**TAREA DEL EJERCICIO**
Cita sin cambios el pasaje del extracto sobre Churchill y los aliados que va desde "Las relaciones con" hasta "indiferencia de Washington.", ambos incluidos.

**EXTRACTO FACILITADO**
Las relaciones con los rusos se habían enfriado. Los de Moscú acusaban a los británicos de intrigar contra ellos en Rumanía. El 8 de mayo, Churchill escribía desolado a Eden: «Los rusos están borrachos de victorias, y son capaces de cualquier cosa, no tienen límites». Durante los seis meses anteriores, un total de 191 barcos británicos habían llevado a Rusia más de un millón de toneladas de alimentos, armas y otros pertrechos, poniéndose por fin a la altura de las necesidades de la Unión Soviética. Pero no hubo ninguna señal de agradecimiento por parte de Stalin. Las discusiones por la cuestión de Polonia eran más vivas que nunca. Churchill volvió a pedir a los polacos de Londres más flexibilidad. Se daba cuenta del escaso peso de ese gobierno en el exilio, con los rusos a punto de ocupar su país, y la aparente indiferencia de Washington.

Aquella primavera los británicos obtuvieron una importante victoria tras rechazar una ofensiva japonesa contra Imfal y Kohima en el noreste de la India. Sin embargo, este triunfo vendría a aumentar las tensiones con los americanos. Estados Unidos comenzó a intensificar sus demandas de poner en marcha una gran ofensiva en el norte de Birmania, con el fin de abrir una ruta terrestre hasta China. Churchill no veía con buenos ojos la perspectiva de una campaña por una jungla donde reinaba la malaria y un calor húmedo sofocante; en su opinión, carecía de sentido. Pero, ante la falta de medios navales americanos para llevar a cabo desembarcos anfibios en el Sureste Asiático, finalmente se destinó el XIV Ejército de Slim a la invasión de Birmania.

**Entradas de datos extraídos**
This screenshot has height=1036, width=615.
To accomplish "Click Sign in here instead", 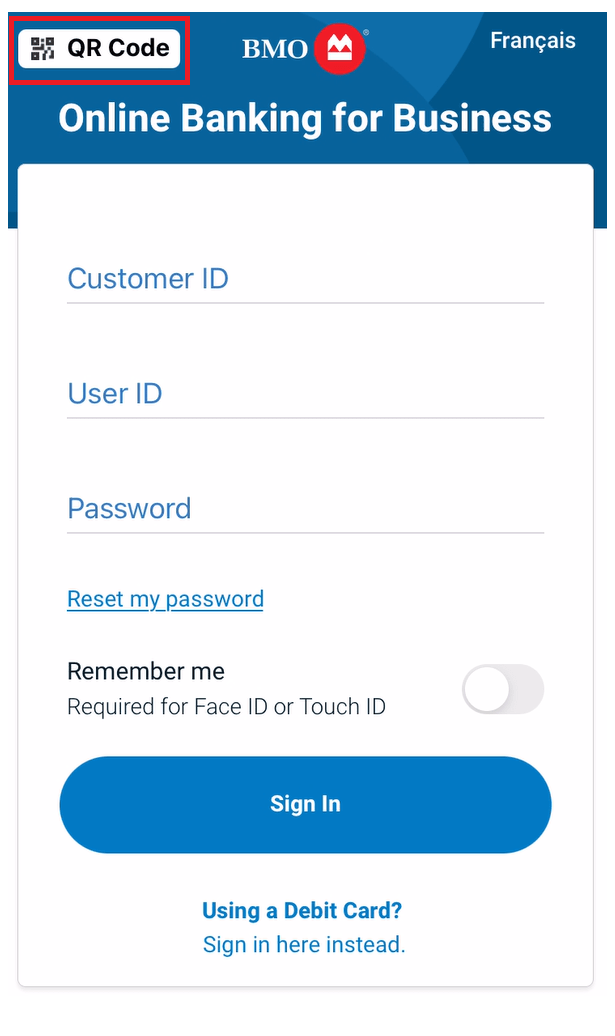I will [x=304, y=944].
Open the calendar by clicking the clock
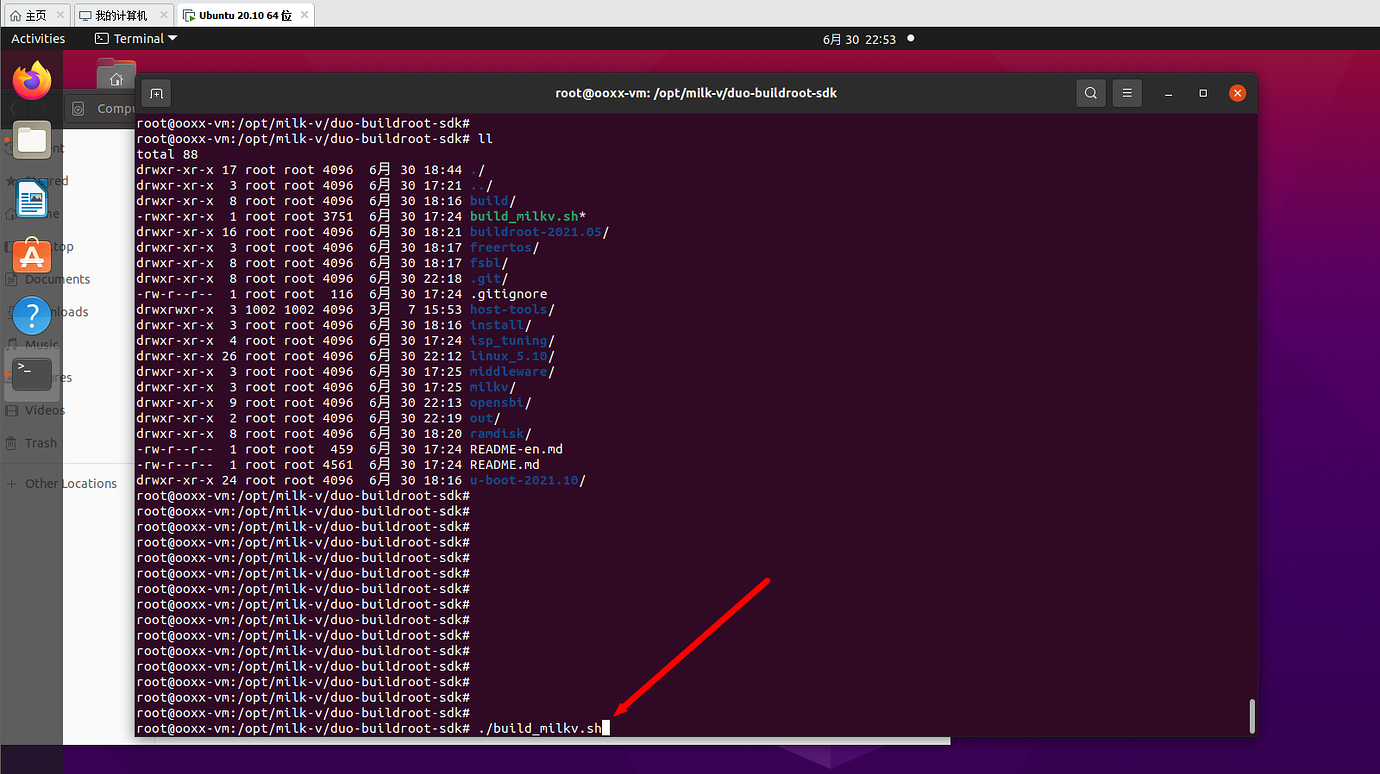This screenshot has width=1380, height=774. (x=862, y=38)
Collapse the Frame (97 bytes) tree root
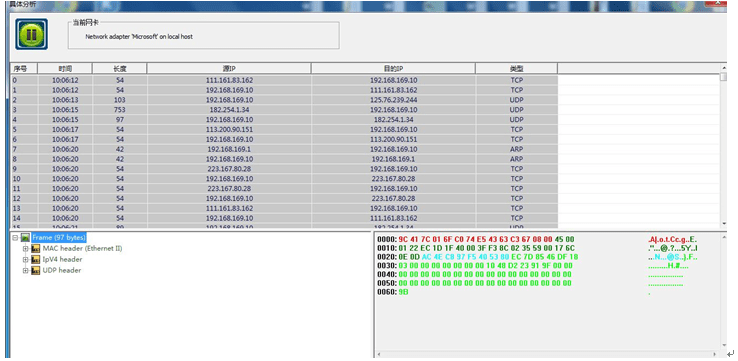 (x=16, y=238)
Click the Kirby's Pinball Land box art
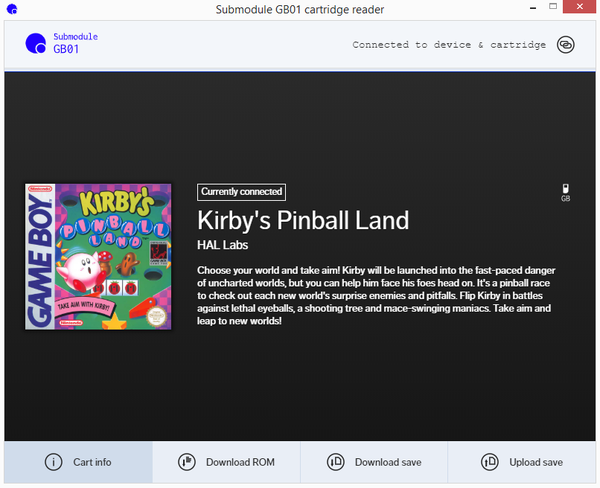This screenshot has height=488, width=600. (98, 256)
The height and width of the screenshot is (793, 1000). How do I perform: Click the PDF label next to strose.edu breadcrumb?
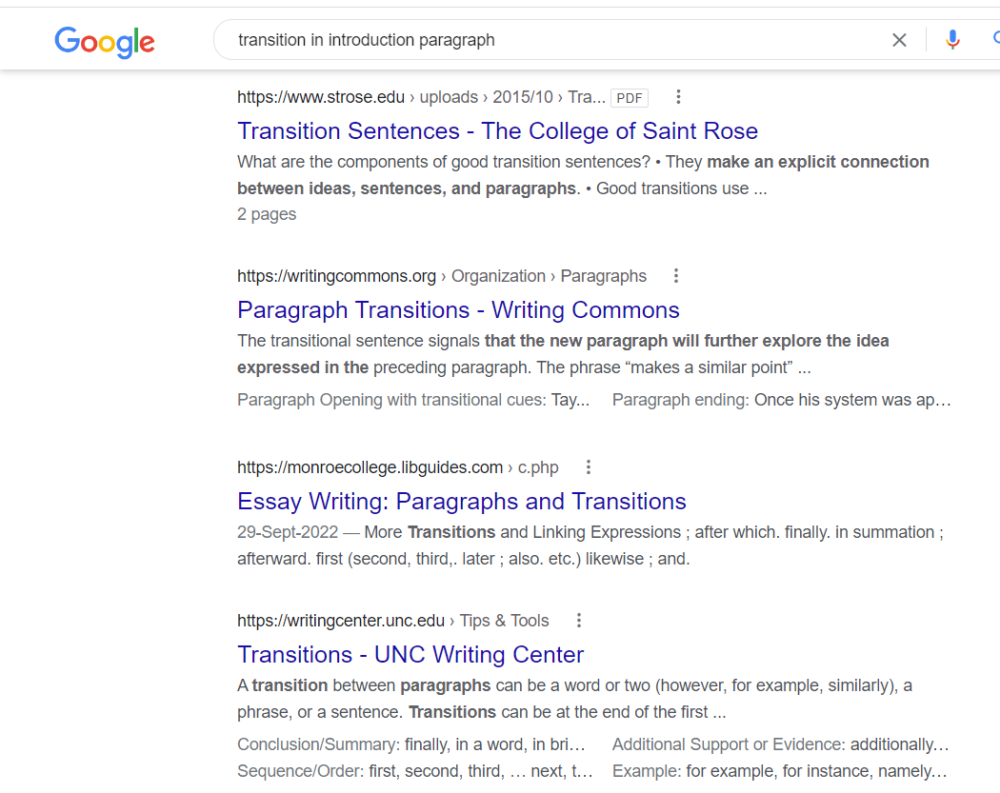629,97
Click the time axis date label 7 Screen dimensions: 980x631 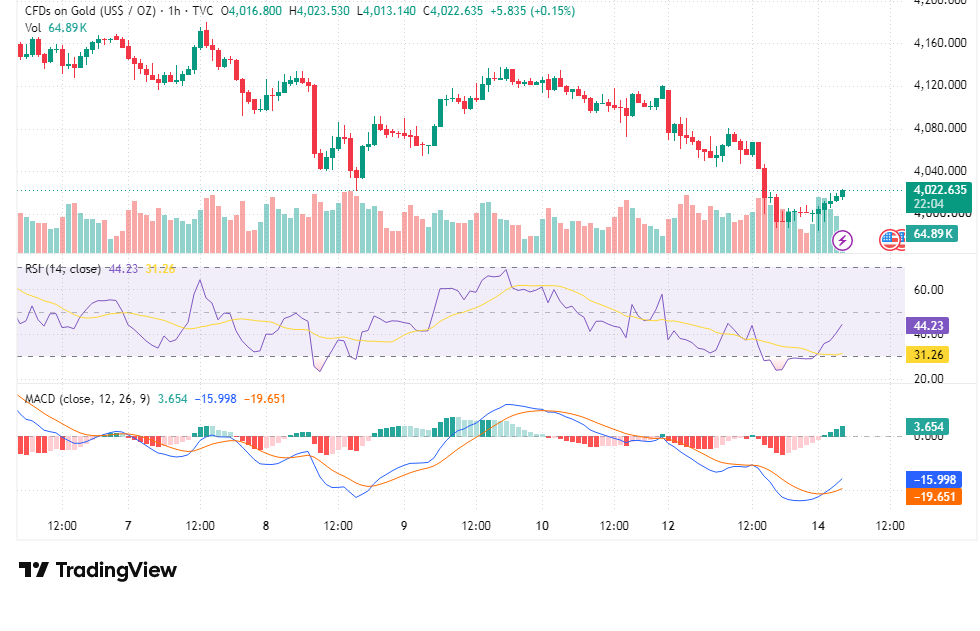click(128, 525)
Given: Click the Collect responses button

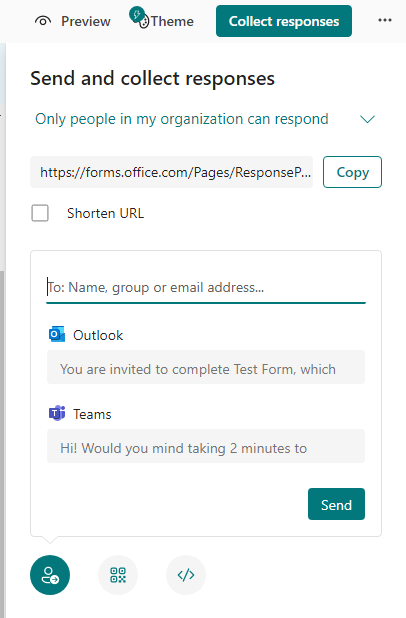Looking at the screenshot, I should click(x=284, y=21).
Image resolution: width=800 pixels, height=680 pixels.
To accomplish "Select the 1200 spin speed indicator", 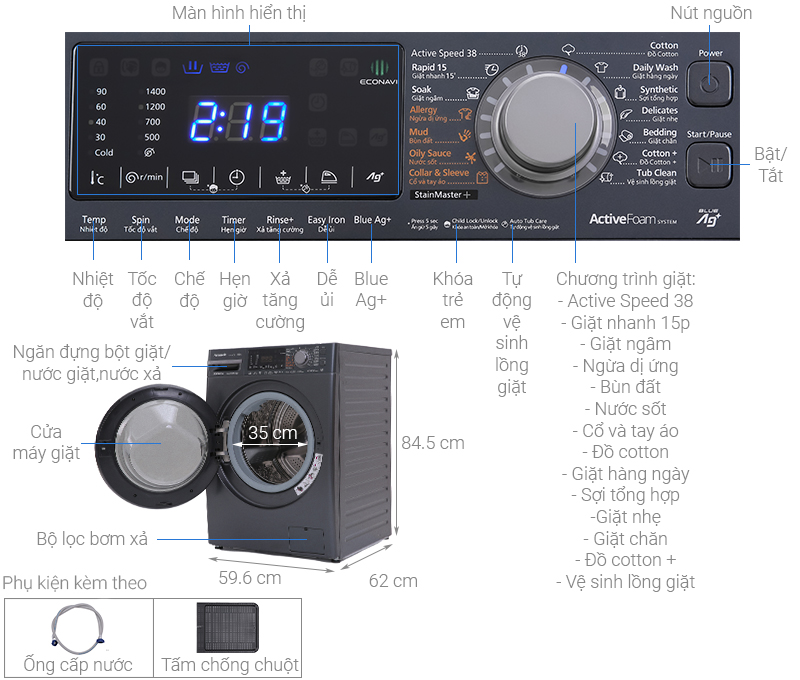I will (154, 107).
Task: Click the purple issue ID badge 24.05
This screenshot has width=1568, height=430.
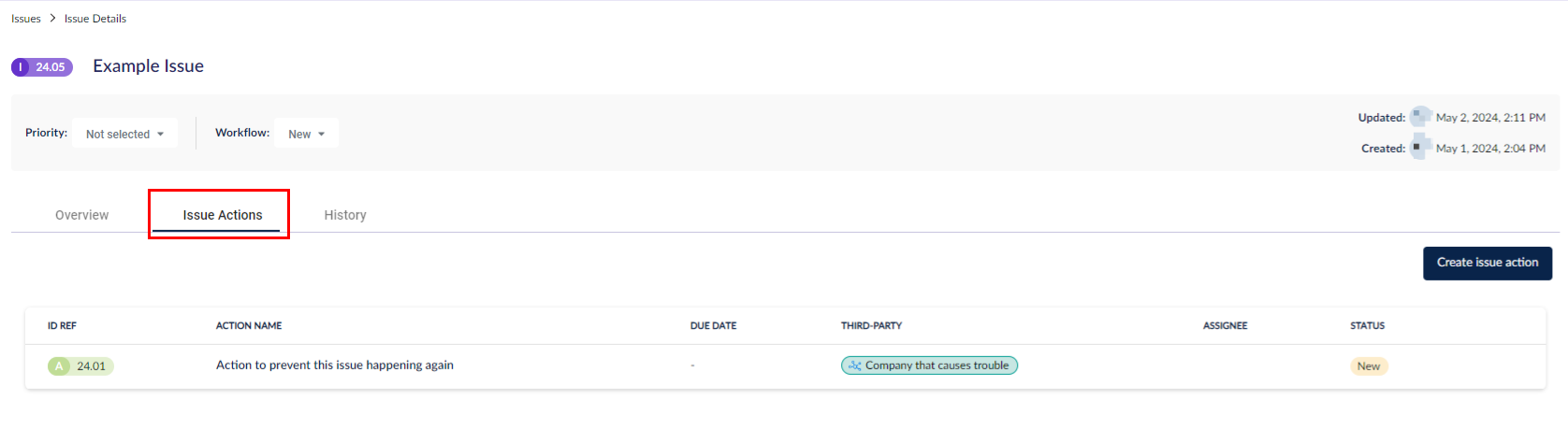Action: point(42,67)
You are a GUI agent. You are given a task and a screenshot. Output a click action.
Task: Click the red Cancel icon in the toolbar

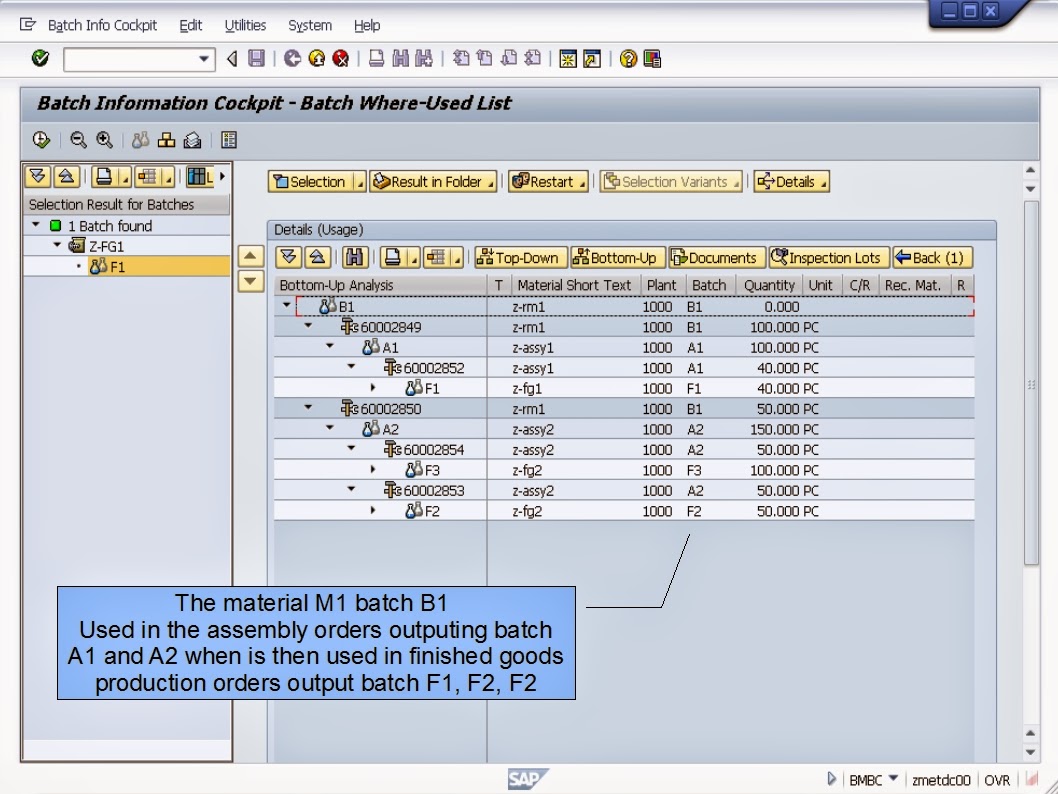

**RESPUESTA CORRECTA**
Las relaciones con los rusos se habían enfriado. Los de Moscú acusaban a los británicos de intrigar contra ellos en Rumanía. El 8 de mayo, Churchill escribía desolado a Eden: «Los rusos están borrachos de victorias, y son capaces de cualquier cosa, no tienen límites». Durante los seis meses anteriores, un total de 191 barcos británicos habían llevado a Rusia más de un millón de toneladas de alimentos, armas y otros pertrechos, poniéndose por fin a la altura de las necesidades de la Unión Soviética. Pero no hubo ninguna señal de agradecimiento por parte de Stalin. Las discusiones por la cuestión de Polonia eran más vivas que nunca. Churchill volvió a pedir a los polacos de Londres más flexibilidad. Se daba cuenta del escaso peso de ese gobierno en el exilio, con los rusos a punto de ocupar su país, y la aparente indiferencia de Washington.